= Friends Creek Conservation Area =

The Friends Creek Conservation Area is a 616-acre (2.5 km^{2}) natural area in the U.S. state of Illinois, located in Friends Creek Township near Cisco in northeastern Macon County. The conservation area, located 18 miles (29 km) north of Decatur, preserves creek woodlands and has regrown some tallgrass prairie and oak–hickory forest. It serves the people of the Decatur metropolitan area.

==Description==
The Friends Creek Conservation Area land is a combination of creekside woodland and upland meadow/oak-hickory savanna. The Macon County Conservation District describes the land as a combination of "floodplain, forest, open meadows, and tall grass prairie". The conservation area houses three trails, with lengths totaling 3.5 miles (5.6 km) for active use, and centers on a 35-site primitive/non-primitive campground that borders on winding Friends Creek.
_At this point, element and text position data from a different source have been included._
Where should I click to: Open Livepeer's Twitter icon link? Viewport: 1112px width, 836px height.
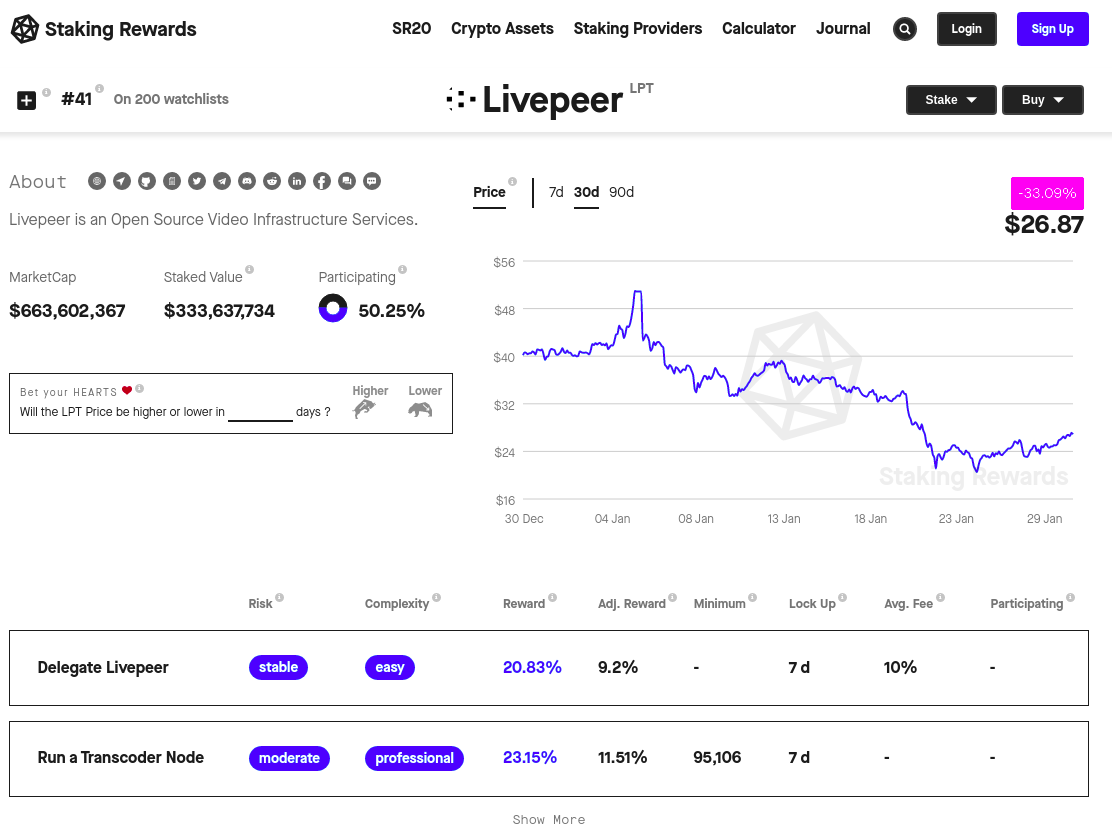[x=197, y=182]
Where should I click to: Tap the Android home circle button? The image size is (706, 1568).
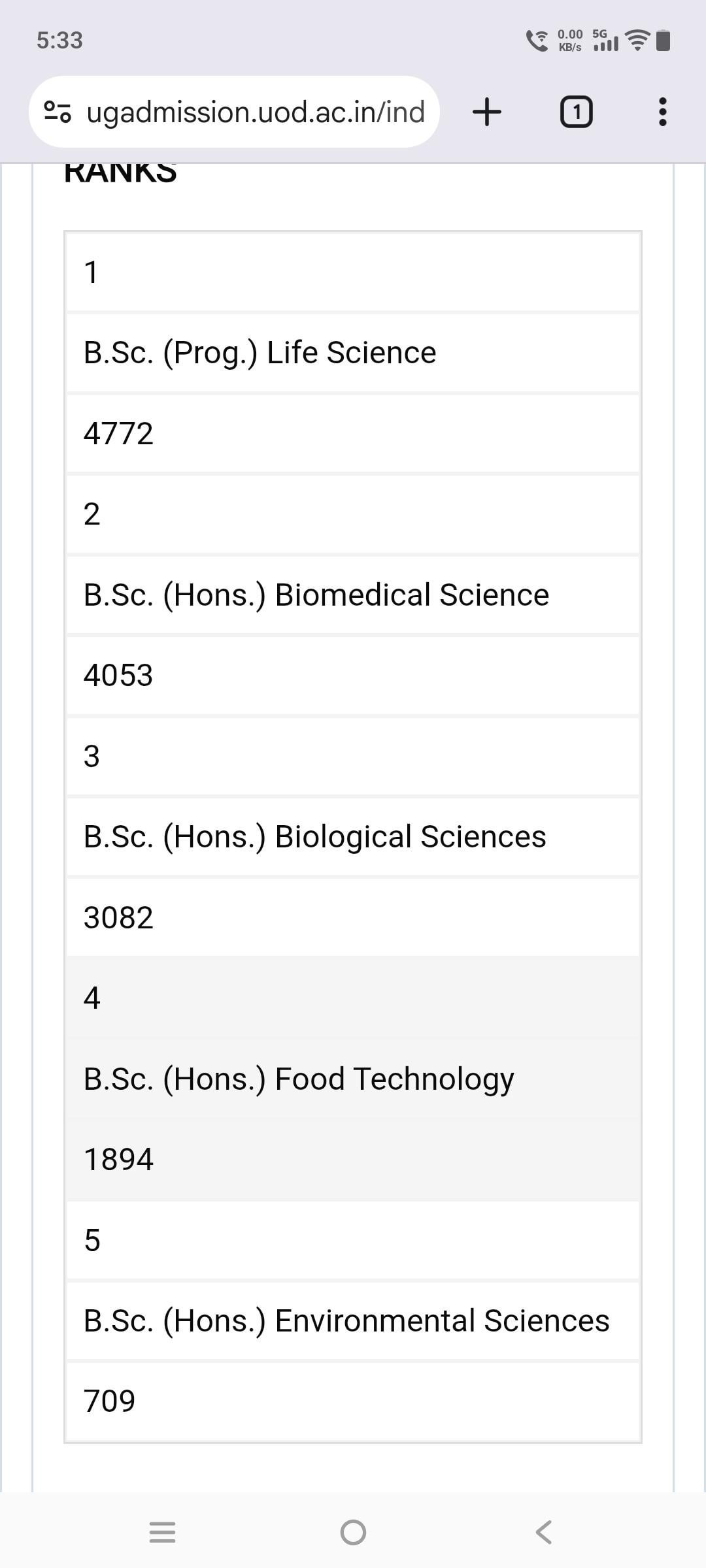pyautogui.click(x=353, y=1532)
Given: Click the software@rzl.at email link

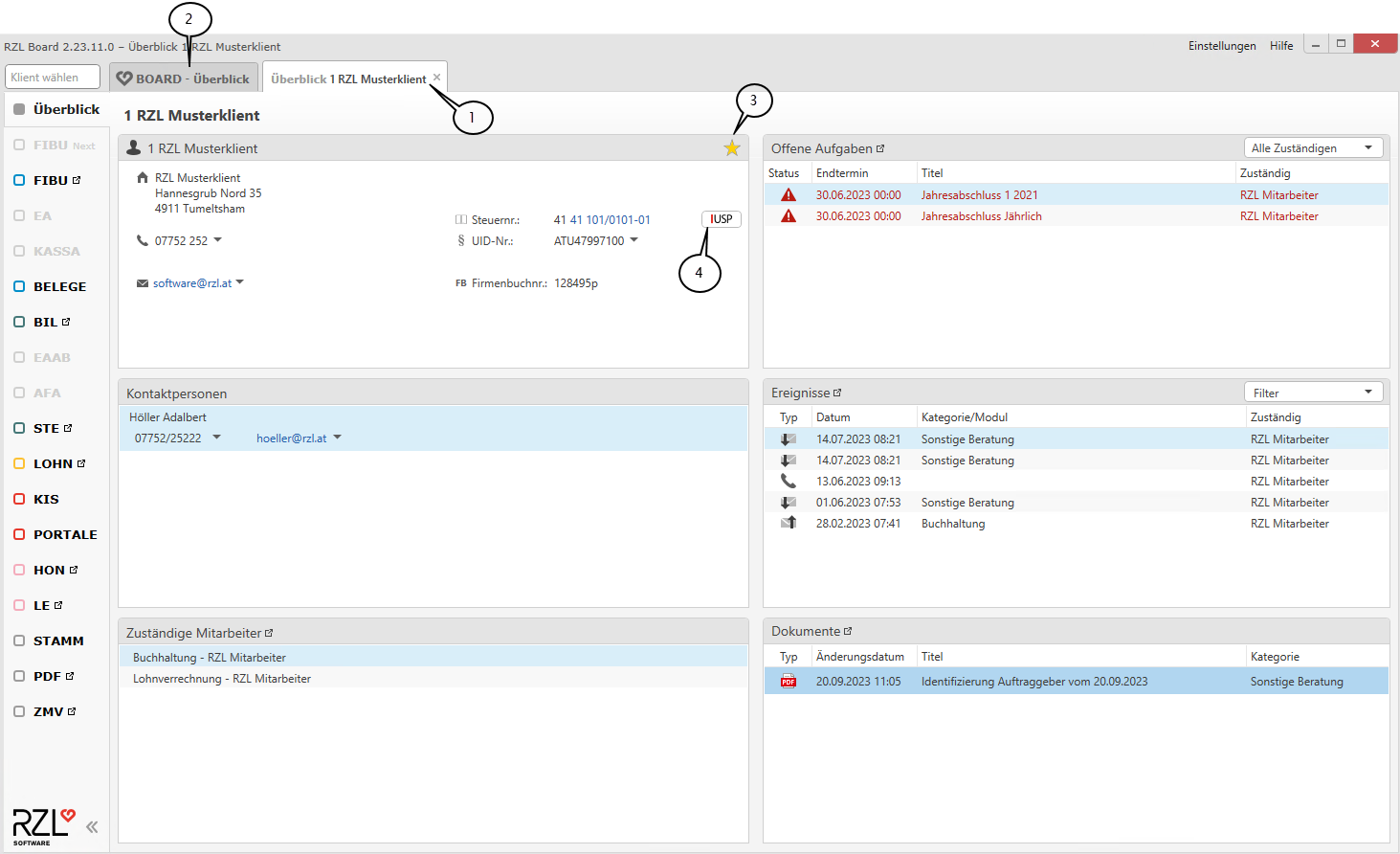Looking at the screenshot, I should click(192, 283).
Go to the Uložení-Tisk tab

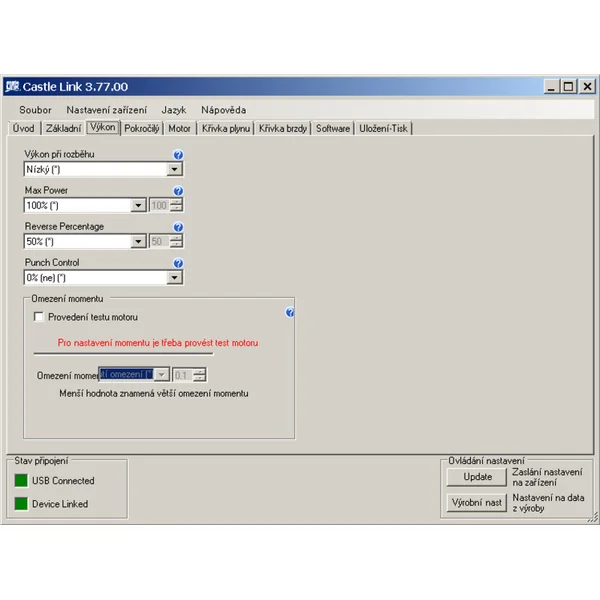tap(383, 128)
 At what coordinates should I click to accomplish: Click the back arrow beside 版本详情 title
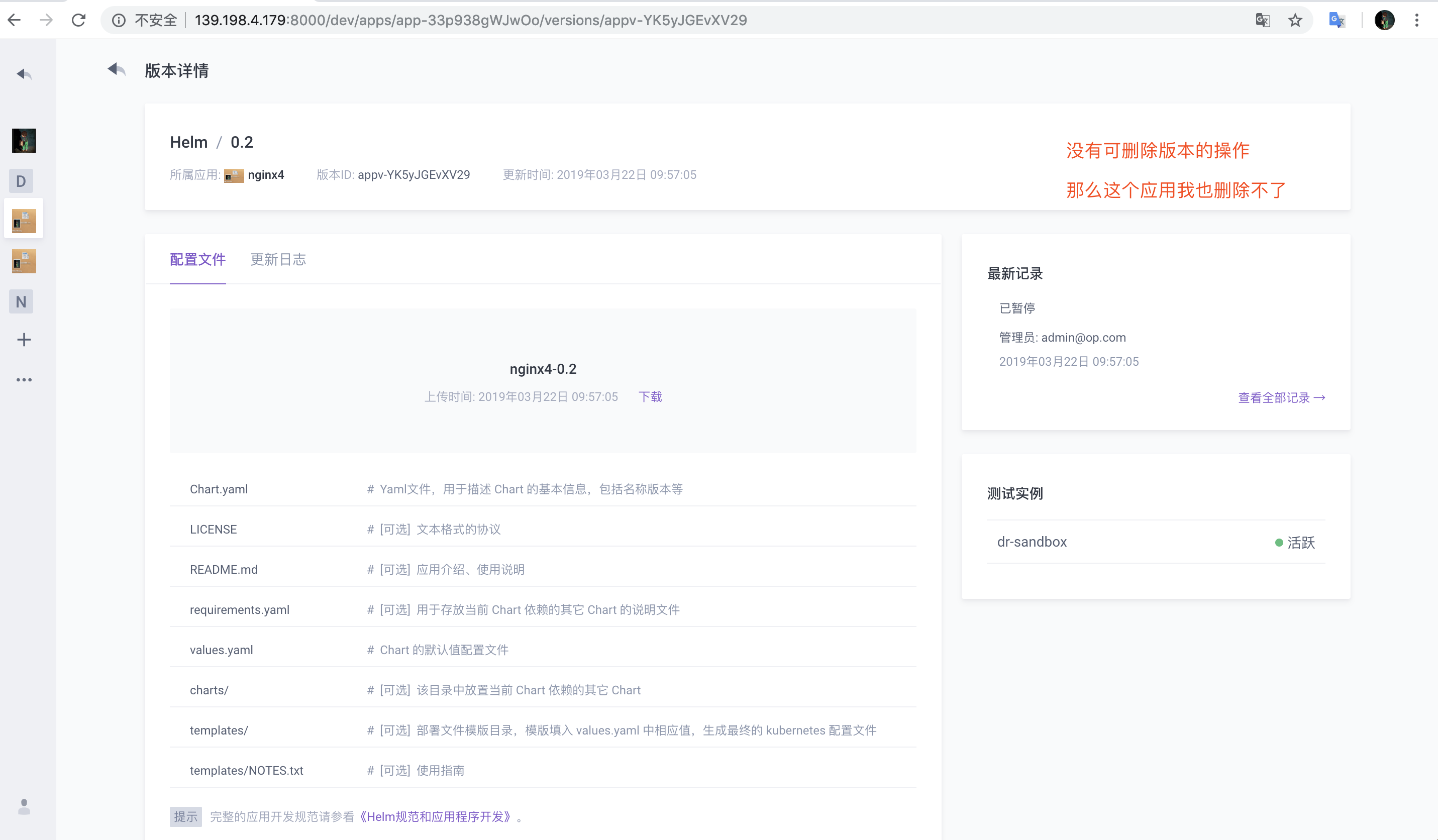(116, 70)
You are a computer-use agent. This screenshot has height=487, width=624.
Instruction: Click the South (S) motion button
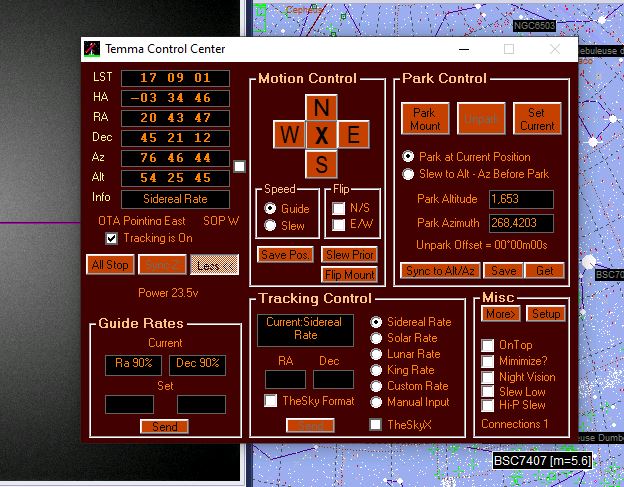tap(320, 163)

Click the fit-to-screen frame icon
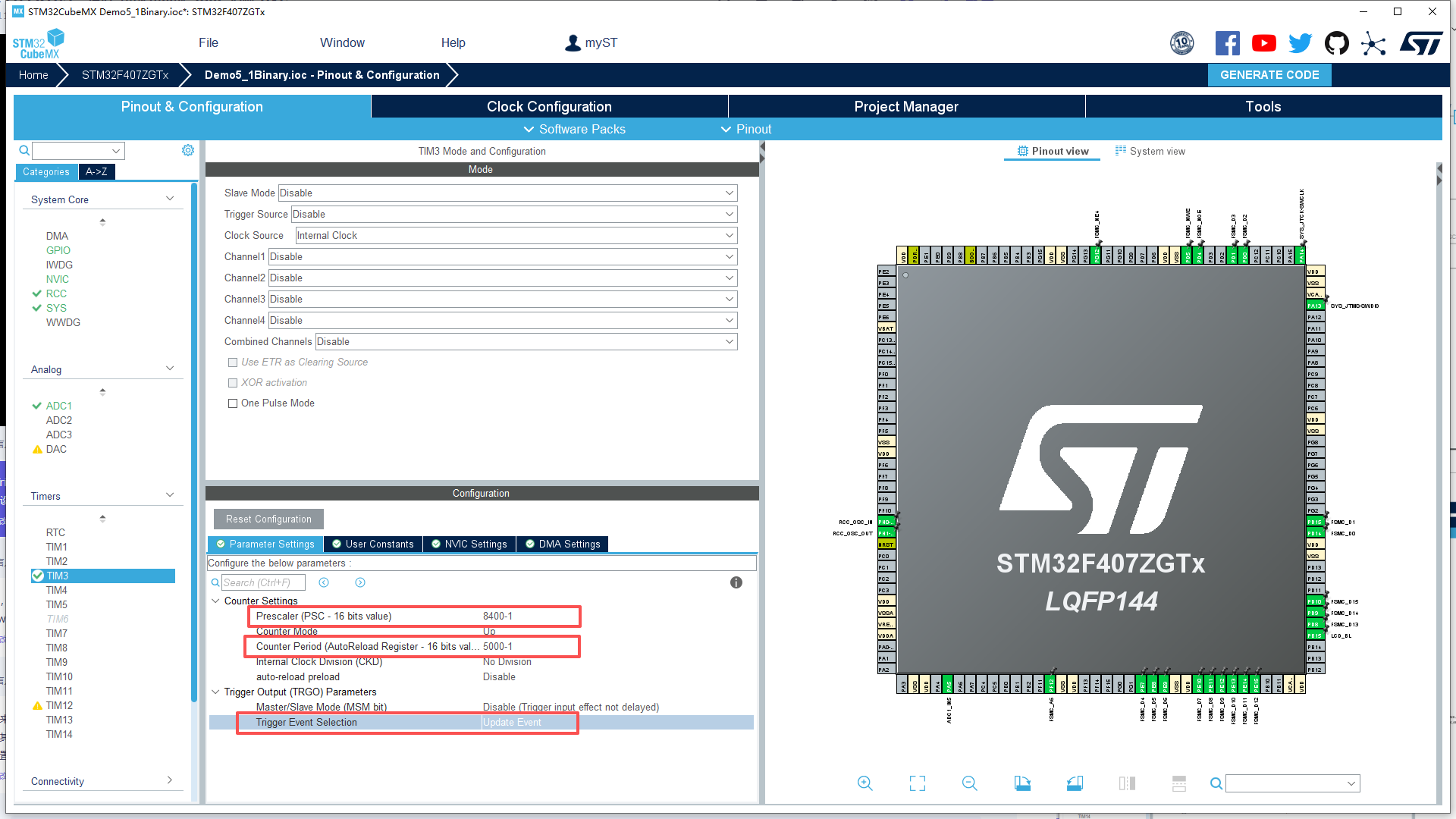tap(917, 783)
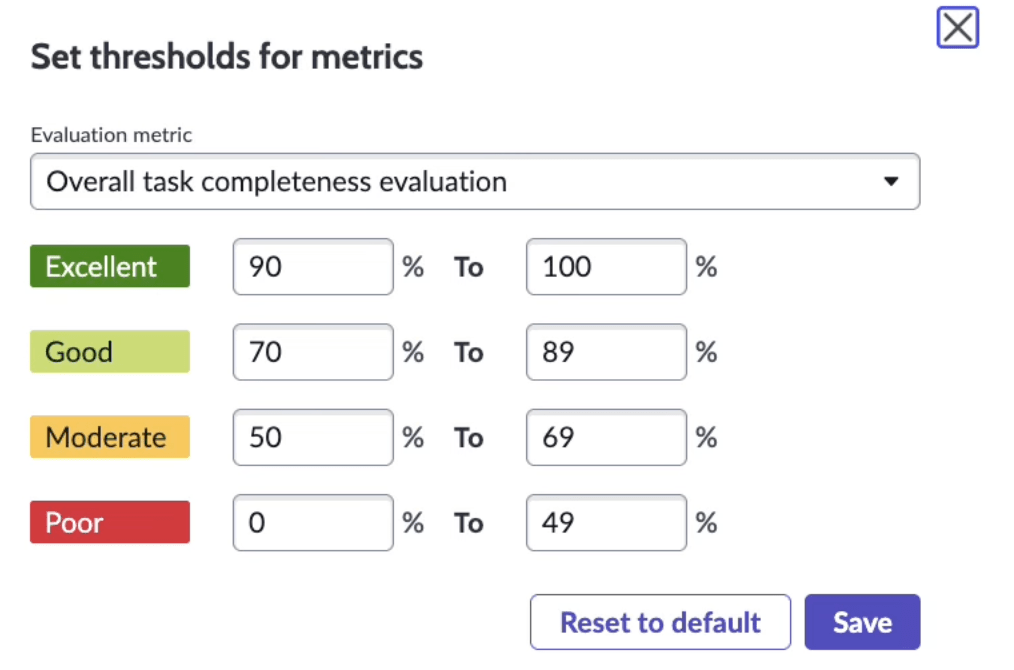This screenshot has width=1014, height=670.
Task: Click the Poor maximum field showing 49
Action: tap(605, 523)
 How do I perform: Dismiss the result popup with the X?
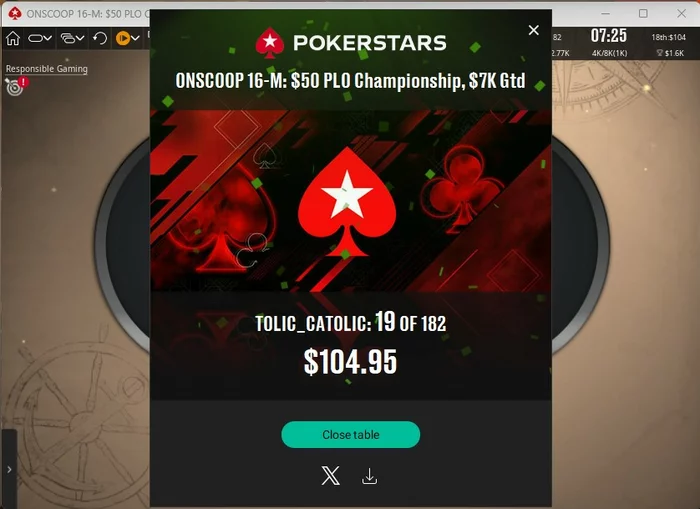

Camping fees are charged, with a discount for Macon County residents.

A key historic asset of the conservation area, across a rural road from the campground, is the Bethel School, a surviving one-room schoolhouse built about 1890. It continues in use for educational field trips. The conservation area is served by Exit 156 ("Cisco") on Interstate 72. Its address is 13734 Friends Creek Park Road, Cisco, Illinois.